Thou snatchedst me from the despairing state
In which my senses, well nigh crazed, were sunken.
The apparition was so giant-great,
That to a very dwarf my soul had shrunken.
  I, godlike, who in fancy saw but now
Eternal truth's fair glass in wondrous nearness,
Rejoiced in heavenly radiance and clearness,
Leaving the earthly man below;
I, more than cherub, whose free force
Dreamed, through the veins of nature penetrating,
To taste the life of Gods, like them creating,
Behold me this presumption expiating!
A word of thunder sweeps me from my course.
  Myself with thee no longer dare I measure;
Had I the power to draw thee down at pleasure;
To hold thee here I still had not the force.
Oh, in that blest, ecstatic hour,
I felt myself so small, so great;
Thou drovest me with cruel power
Back upon man's uncertain fate
What shall I do? what slum, thus lonely?
That impulse must I, then, obey?
Alas! our very deeds, and not our sufferings only,
How do they hem and choke life's way!
  To all the mind conceives of great and glorious
A strange and baser mixture still adheres;
Striving for earthly good are we victorious?
A dream and cheat the better part appears.

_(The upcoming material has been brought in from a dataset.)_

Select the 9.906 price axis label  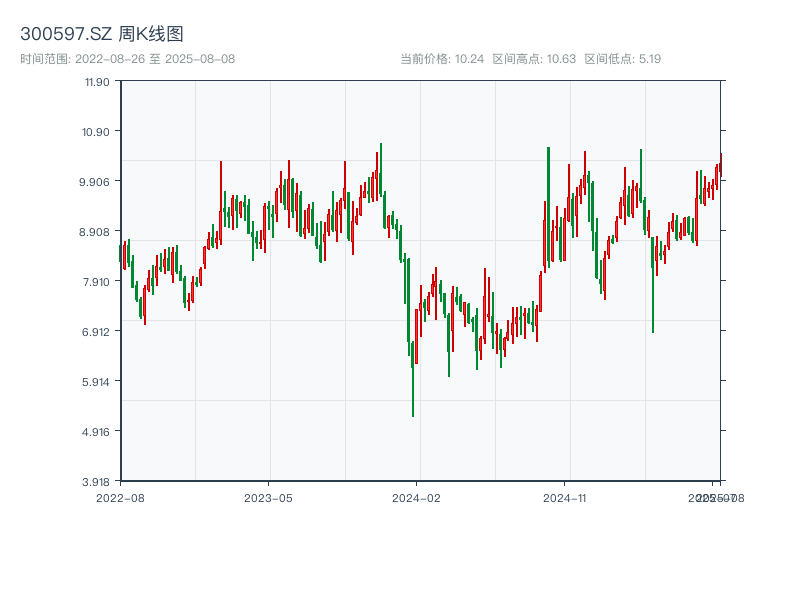coord(97,182)
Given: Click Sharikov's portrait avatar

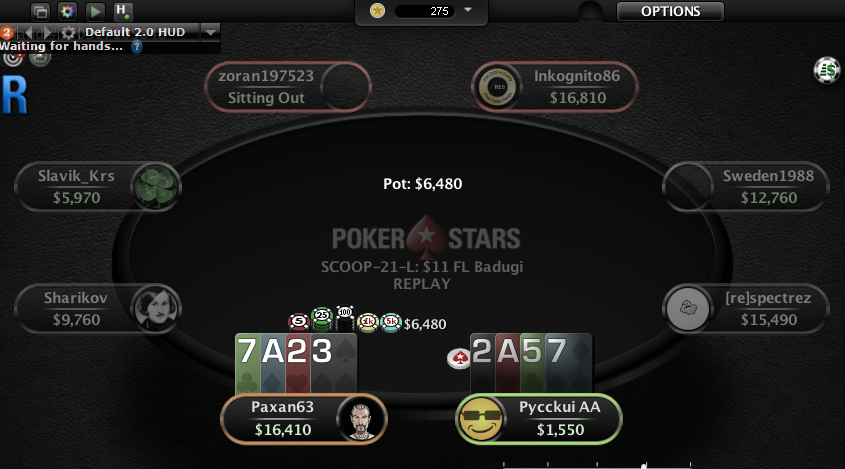Looking at the screenshot, I should pos(156,308).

The feelings that could once such noble life inspire
Are quenched and trampled out in passion's mire.
  Where Fantasy, erewhile, with daring flight
Out to the infinite her wings expanded,
A little space can now suffice her quite,
When hope on hope time's gulf has wrecked and stranded.

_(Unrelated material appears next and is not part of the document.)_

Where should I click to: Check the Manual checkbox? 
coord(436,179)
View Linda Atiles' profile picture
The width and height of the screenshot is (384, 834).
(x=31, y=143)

Care builds her nest far down the heart's recesses,
There broods o'er dark, untold distresses,
Restless she sits, and scares thy joy and peace away;
She puts on some new mask with each new day,
Herself as house and home, as wife and child presenting,
As fire and water, bane and blade;
What never hits makes thee afraid,
And what is never lost she keeps thee still lamenting.

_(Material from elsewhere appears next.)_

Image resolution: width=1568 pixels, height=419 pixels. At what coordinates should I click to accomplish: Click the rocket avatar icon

  Not like the Gods am I! Too deep that truth is thrust!
But like the worm, that wriggles through the dust;
Who, as along the dust for food he feels,
Is crushed and buried by the traveller's heels.
  Is it not dust that makes this lofty wall
Groan with its hundred shelves and cases;
The rubbish and the thousand trifles all
That crowd these dark, moth-peopled places?
Here shall my craving heart find rest?
Must I perchance a thousand books turn over,
To find that men are everywhere distrest,
And here and there one happy one discover?
Why grin'st thou down upon me, hollow skull?
But that thy brain, like mine, once trembling, hoping,
Sought the light day, yet ever sorrowful,
Burned for the truth in vain, in twilight groping?
Ye, instruments, of course, are mocking me;
Its wheels, cogs, bands, and barrels each one praises.
I waited at the door; you were the key;
Your ward is nicely turned, and yet no bolt it raises.
Unlifted in the broadest day,
Doth Nature's veil from prying eyes defend her,
And what (he chooses not before thee to display,
Not all thy screws and levers can force her to surrender.
Old trumpery! not that I e'er used thee, but
Because my father used thee, hang'st thou o'er me,
Old scroll! thou hast been stained with smoke and smut
Since, on this desk, the lamp first dimly gleamed before me.
Better have squandered, far, I now can clearly see,
My little all, than melt beneath it, in this Tophet!
That which thy fathers have bequeathed to thee,
Earn and become possessor of it!
What profits not a weary load will be;
What it brings forth alone can yield the moment profit.
  Why do I gaze as if a spell had bound me
Up yonder? Is that flask a magnet to the eyes?
What lovely light, so sudden, blooms around me?
As when in nightly woods we hail the full-moon-rise.
  I greet thee, rarest phial, precious potion!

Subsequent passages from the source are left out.